La situation humanitaire à Gaza s’est de nouveau aggravée et suscite une vive inquiétude, ont déclaré mardi le Royaume-Uni, le Canada, la France et d’autres pays dans une déclaration conjointe appelant également Israël à agir de toute urgence.

La déclaration, publiée en ligne par le ministère britannique des Affaires étrangères, demande à Israël d’autoriser les organisations non gouvernementales à opérer sur son territoire de manière continue et prévisible, et de garantir que l’ONU puisse poursuivre son travail dans l’enclave palestinienne.

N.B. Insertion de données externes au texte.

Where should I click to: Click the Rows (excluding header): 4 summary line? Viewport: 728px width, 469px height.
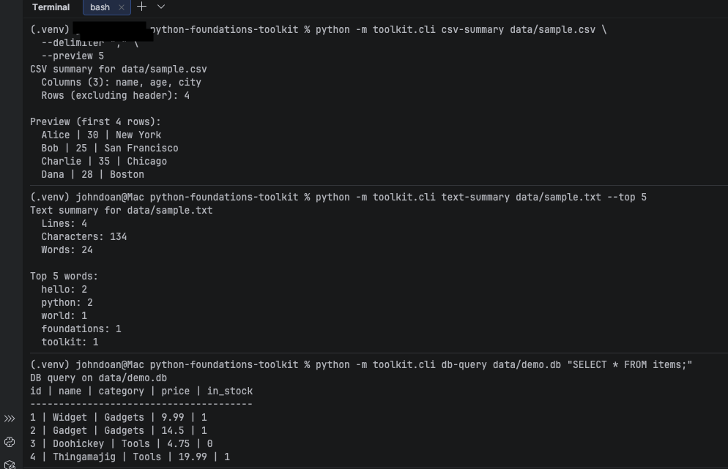(114, 95)
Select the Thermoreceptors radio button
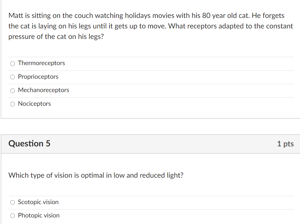Screen dimensions: 300x224 pos(13,64)
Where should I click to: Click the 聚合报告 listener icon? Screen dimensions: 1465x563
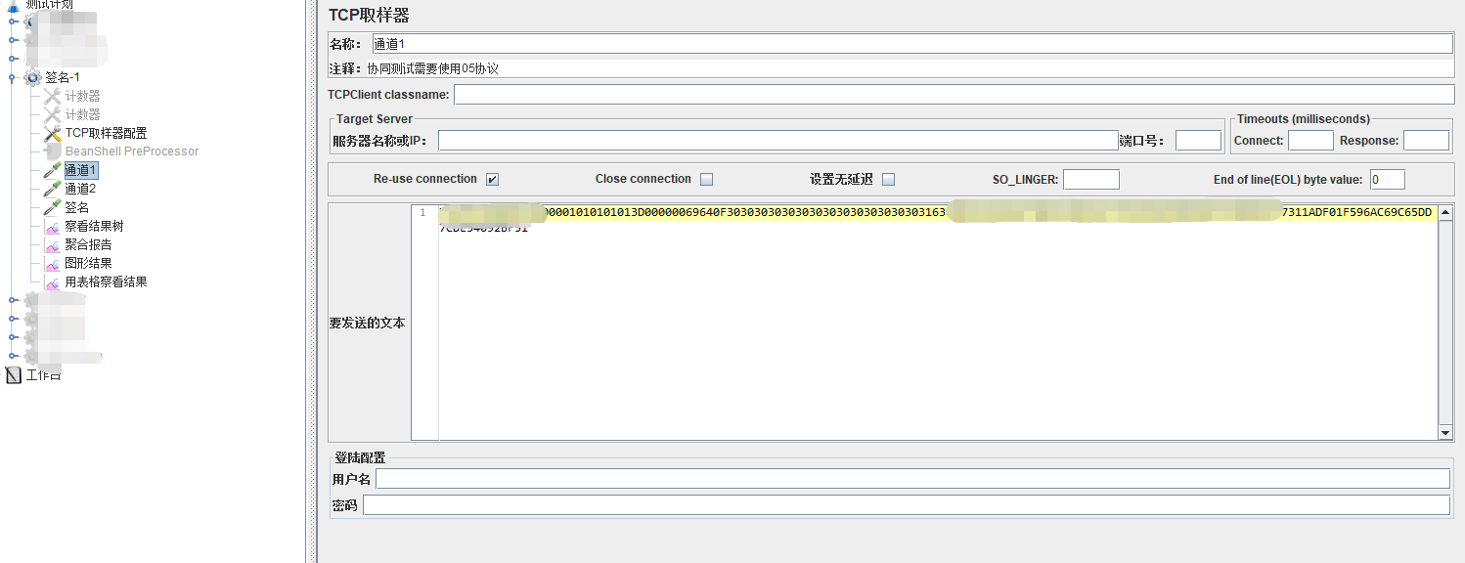click(53, 243)
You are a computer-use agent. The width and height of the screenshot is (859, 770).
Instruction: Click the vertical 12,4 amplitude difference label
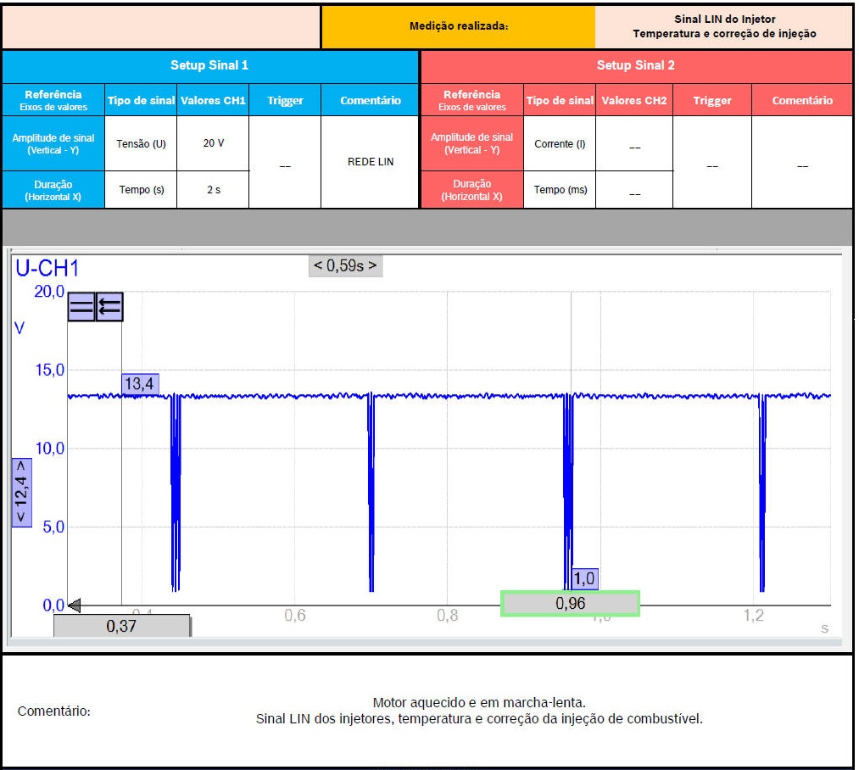pos(22,493)
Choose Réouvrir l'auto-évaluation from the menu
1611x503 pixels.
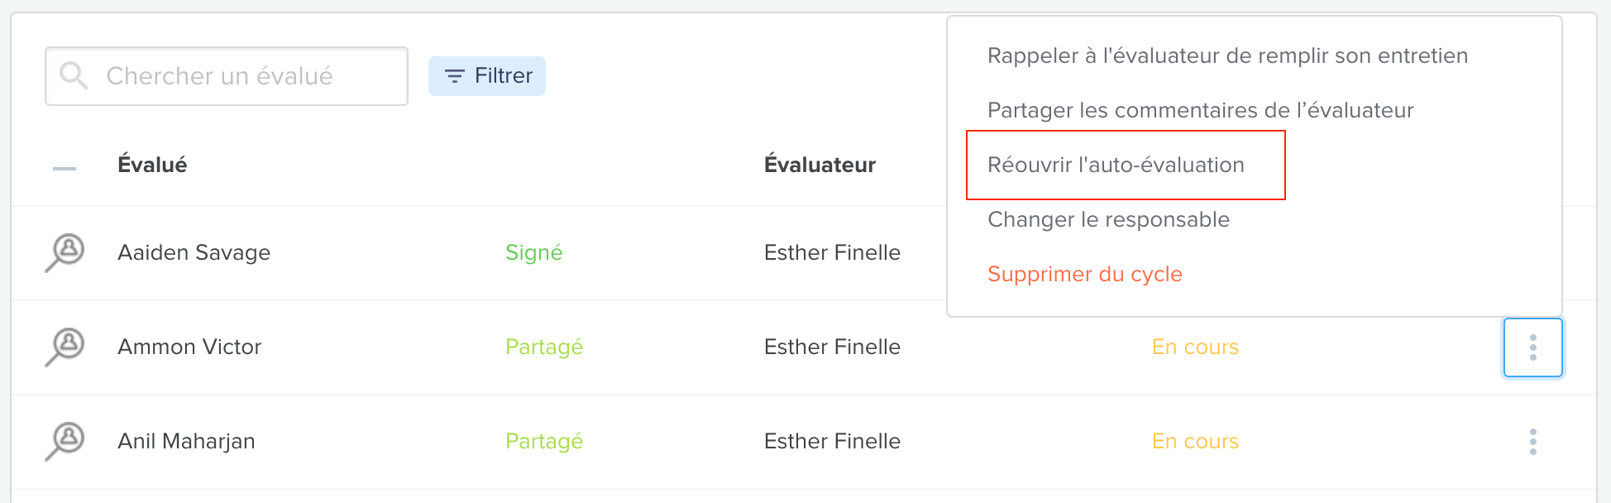click(x=1116, y=165)
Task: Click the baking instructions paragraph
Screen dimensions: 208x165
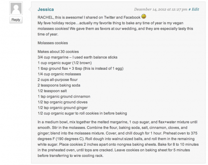Action: 118,139
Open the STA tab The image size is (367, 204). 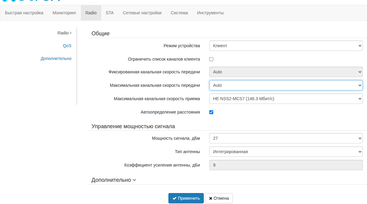[x=110, y=13]
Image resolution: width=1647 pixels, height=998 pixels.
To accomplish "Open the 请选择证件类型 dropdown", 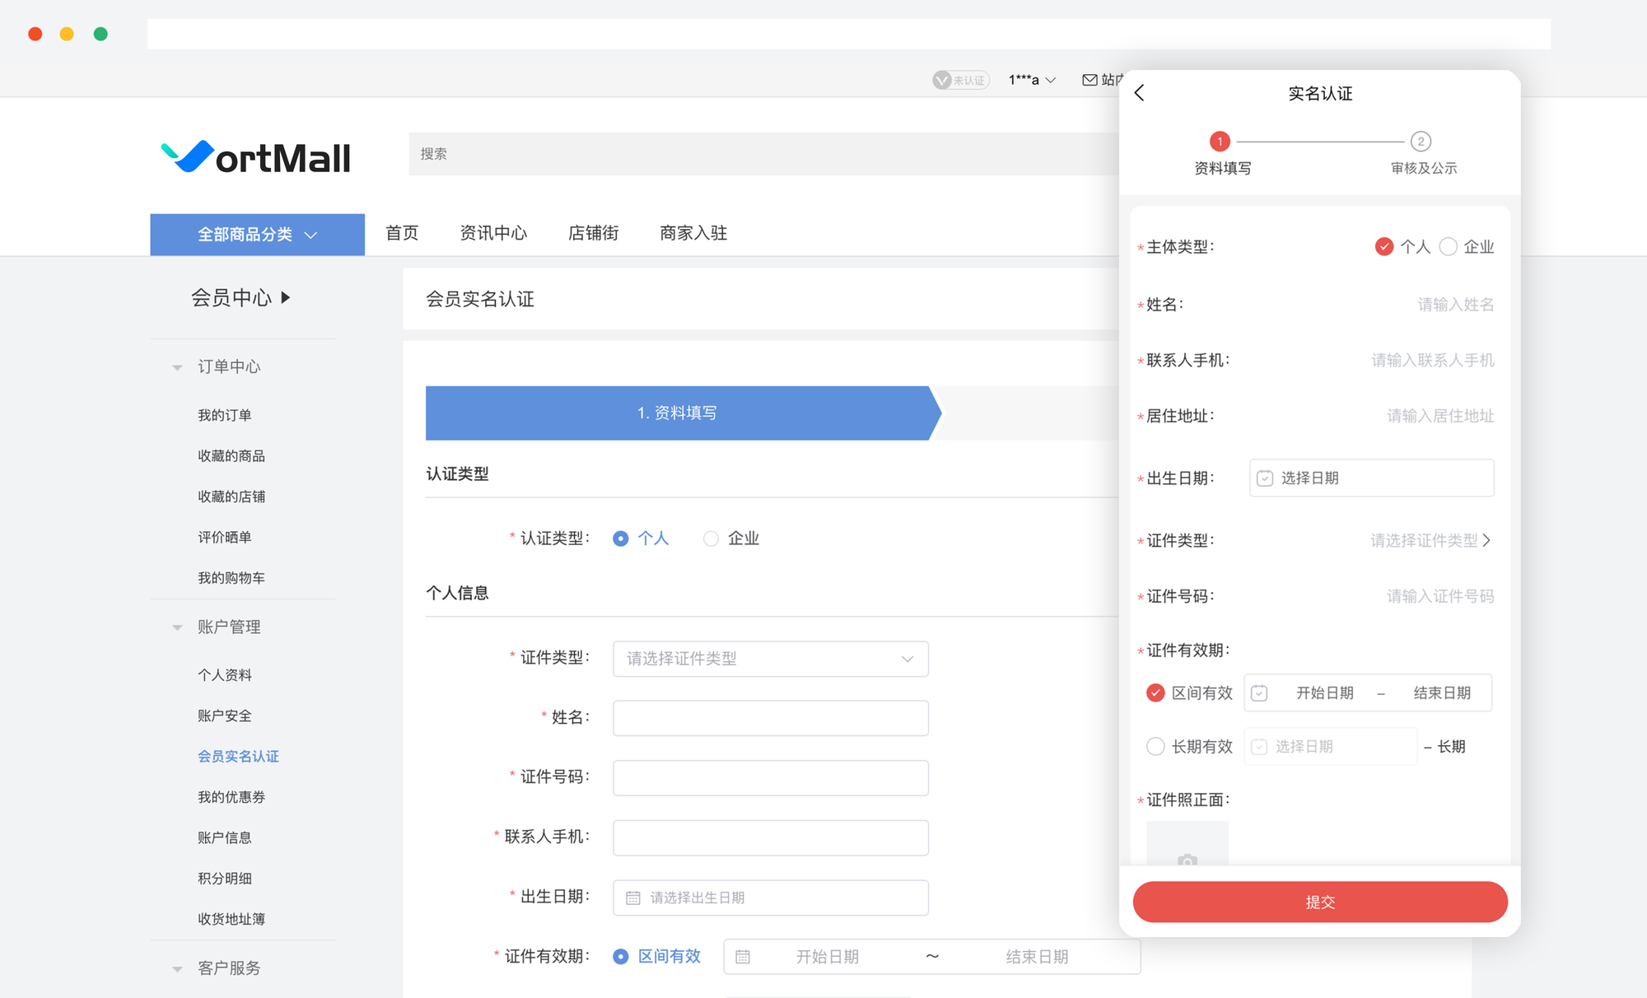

« (Nous) exprimons de vives inquiétudes quant à la nouvelle détérioration de la situation humanitaire à Gaza, qui demeure catastrophique », indique la déclaration des ministres des Affaires étrangères du Canada, du Danemark, de la Finlande, de la France, de l’Islande, du Japon, de la Norvège, de la Suède, de la Suisse et du Royaume-Uni.

La déclaration demande également à Israël de lever ce qu’elle qualifie de « restrictions déraisonnables » sur certaines importations, notamment le matériel médical et les équipements d’abri, et d’ouvrir les points de passage frontaliers afin d’accroître le flux de l’aide humanitaire vers Gaza.

Israël et le Hamas sont parvenus à un cessez-le-feu en octobre, après deux années de bombardements intensifs et d’opérations militaires israéliennes à Gaza, consécutives à une attaque meurtrière menée par des combattants dirigés par le Hamas contre des communautés israéliennes en octobre 2023.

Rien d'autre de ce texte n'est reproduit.